Secara detail, setiap kali mengunjungi sebuah negeri atau negara, Ibnu Battuta 
mencatat mengenai penduduk, pemerintah, dan ulama. Ia juga mengisahkan kedukaan 
yang pernah dialaminya seperti ketika berhadapa dengan penjahat, hampir pingsan 
bersama kapal yang karam dan nyaris dihukum penggal oleh pemerintah yang zalim. 
Ia meninggal dunia di Maroko pada pada tahun 1377 M. Kisah pencapaian Ibnu 
Battuta yang luar biasa itu, konon dirampas dan disembunyikan Kerajaan Prancis 
saat menjajah benua Afrika. Buktinya, Barat baru mengetahui kehebatannya 
setelah tiga abad meninggalnya sang pengembara.

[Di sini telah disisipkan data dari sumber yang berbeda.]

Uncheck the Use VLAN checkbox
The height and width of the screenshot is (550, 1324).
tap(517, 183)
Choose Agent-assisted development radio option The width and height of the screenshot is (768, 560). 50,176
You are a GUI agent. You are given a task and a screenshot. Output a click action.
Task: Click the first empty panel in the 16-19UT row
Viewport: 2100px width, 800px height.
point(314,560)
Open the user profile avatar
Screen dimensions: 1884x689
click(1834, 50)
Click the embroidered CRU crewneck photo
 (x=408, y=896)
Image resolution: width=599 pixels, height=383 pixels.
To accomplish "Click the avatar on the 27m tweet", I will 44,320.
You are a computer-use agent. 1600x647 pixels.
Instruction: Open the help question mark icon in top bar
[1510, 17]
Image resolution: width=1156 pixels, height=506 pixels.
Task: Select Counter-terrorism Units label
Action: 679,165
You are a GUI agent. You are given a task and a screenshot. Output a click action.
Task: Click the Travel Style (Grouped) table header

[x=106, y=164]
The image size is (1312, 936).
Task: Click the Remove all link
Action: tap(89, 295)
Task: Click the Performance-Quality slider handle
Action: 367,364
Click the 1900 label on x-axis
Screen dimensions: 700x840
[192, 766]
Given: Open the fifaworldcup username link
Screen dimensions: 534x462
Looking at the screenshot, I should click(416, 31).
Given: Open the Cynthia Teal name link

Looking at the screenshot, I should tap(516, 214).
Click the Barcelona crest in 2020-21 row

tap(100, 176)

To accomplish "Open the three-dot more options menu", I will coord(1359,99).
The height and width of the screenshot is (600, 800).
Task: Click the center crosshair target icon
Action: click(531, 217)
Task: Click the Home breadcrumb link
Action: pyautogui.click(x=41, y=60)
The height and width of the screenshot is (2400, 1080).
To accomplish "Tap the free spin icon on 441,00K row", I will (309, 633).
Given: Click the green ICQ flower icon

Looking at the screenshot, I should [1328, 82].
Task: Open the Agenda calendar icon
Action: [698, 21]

Dari Tangier ke Samudera Pasai
Petualangan dan perjalanan panjang yang ditempuh Ibnu Battuta sempat membuatnya 
terdampar di Samudera Pasai - kerajaan Islam pertama di Nusantara pada abad 
ke-13 M. Ia menginjakkan kakinya di Aceh pada tahun 1345. Sang pengembara itu 
singgah di bumi Serambi Makkah selama 15 hari.

Dalam catatan perjalanannya, Ibnu Battuta melukiskan Samudera Pasai dengan 
begitu indah. ''Negeri yang hijau dengan kota pelabuhannya yang besar dan 
indah,'' tutur sang pengembara berdecak kagum. Kedatangan penjelajah kondang 
asal Maroko itu mendapat sambutan hangat dari para ulama dan pejabat Samudera 
Pasai.

Ia disambut oleh pemimpin Daulasah, Qadi Syarif Amir Sayyir al-Syirazi, Tajudin 
al-Ashbahani dan ahli fiqih kesultanan. Menurut Ibnu Battuta, kala itu Samudera 
Pasai telah menjelma sebagai pusat studi Islam di Asia Tenggara. Penjelajah 
termasyhur itu juga mengagumi Sultan Mahmud Malik Al-Zahir penguasa Samudera 
Pasai.

''Sultan Mahmud Malik Al-Zahir adalah seorang pemimpin yang sangat 
mengedepankan hukum Islam. Pribadinya sangat rendah hati. Ia berangkat ke 
masjid untuk shalat Jumat dengan berjalan kaki. Selesai shalat, sultan dan 
rombongan biasa berkeliling kota untuk melihat keadaan rakyatnya,'' kisah Ibnu 
Battuta.

Menurut Ibnu Battuta, penguasa Samudera Pasai itu memiliki ghirah belajar yang 
tinggi untuk menuntut ilmu-ilmu Islam kepada ulama. Dia juga mencatat, pusat 
studi Islam yang dibangun dii lingkungan kerajaan menjadi tempat diskusi antara 
ulama dan elit kerajaan. Selama berpetualang mengelilingi dunia dan menjejakkan 
kakinya di 44 negara, dalam kitab yang berjudul Tuhfat al-Nazhar, Ibnu Battuta 
menuturkan telah bertemu dengan tujuh raja yang memiliki kelebihan yang luar 
biasa.

Ketujuh raja yang dikagumi Ibnu Battuta itu antara lain; raja Iraq yang 
dinilainya berbudi bahasa; raja Hindustani yang disebutnya sangat ramah; raja 
Yaman yang dianggapnya berakhlak mulia; raja Turki dikaguminya karena gagah 
perkasa; Raja Romawi yang sangat pemaaf; Raja Melayu Malik Al-Zahir yang 
dinilainya berilmu pengetahuan luas dan mendalam, serta raja Turkistan.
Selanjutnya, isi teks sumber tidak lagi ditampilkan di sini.